[Extracted records]
[Start of section]

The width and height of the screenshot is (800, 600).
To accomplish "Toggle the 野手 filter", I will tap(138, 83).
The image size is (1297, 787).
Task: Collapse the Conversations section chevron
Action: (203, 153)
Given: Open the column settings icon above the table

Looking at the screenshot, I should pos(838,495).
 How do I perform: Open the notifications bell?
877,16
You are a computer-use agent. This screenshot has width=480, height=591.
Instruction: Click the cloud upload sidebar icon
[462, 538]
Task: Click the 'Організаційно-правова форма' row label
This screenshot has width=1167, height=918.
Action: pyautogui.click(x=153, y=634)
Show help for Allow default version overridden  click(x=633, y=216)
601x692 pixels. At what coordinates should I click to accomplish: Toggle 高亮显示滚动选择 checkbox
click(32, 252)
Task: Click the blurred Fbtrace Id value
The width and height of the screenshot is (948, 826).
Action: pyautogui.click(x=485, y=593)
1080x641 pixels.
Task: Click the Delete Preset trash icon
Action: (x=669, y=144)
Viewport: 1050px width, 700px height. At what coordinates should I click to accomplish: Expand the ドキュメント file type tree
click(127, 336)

[End of section]

_TASK OBJECTIVE_
For this exercise, repeat the data above exactly.

_EXERCISE SOLUTION_
The width and height of the screenshot is (800, 600).
To accomplish "Toggle the 野手 filter", I will tap(138, 83).
The image size is (1297, 787).
Task: Collapse the Conversations section chevron
Action: (203, 153)
Given: Open the column settings icon above the table

Looking at the screenshot, I should pos(838,495).
 How do I perform: Open the notifications bell?
877,16
You are a computer-use agent. This screenshot has width=480, height=591.
Instruction: Click the cloud upload sidebar icon
[462, 538]
Task: Click the 'Організаційно-правова форма' row label
This screenshot has width=1167, height=918.
Action: pyautogui.click(x=153, y=634)
Show help for Allow default version overridden  click(x=633, y=216)
601x692 pixels. At what coordinates should I click to accomplish: Toggle 高亮显示滚动选择 checkbox
click(32, 252)
Task: Click the blurred Fbtrace Id value
The width and height of the screenshot is (948, 826).
Action: pyautogui.click(x=485, y=593)
1080x641 pixels.
Task: Click the Delete Preset trash icon
Action: (x=669, y=144)
Viewport: 1050px width, 700px height. At what coordinates should I click to accomplish: Expand the ドキュメント file type tree
click(127, 336)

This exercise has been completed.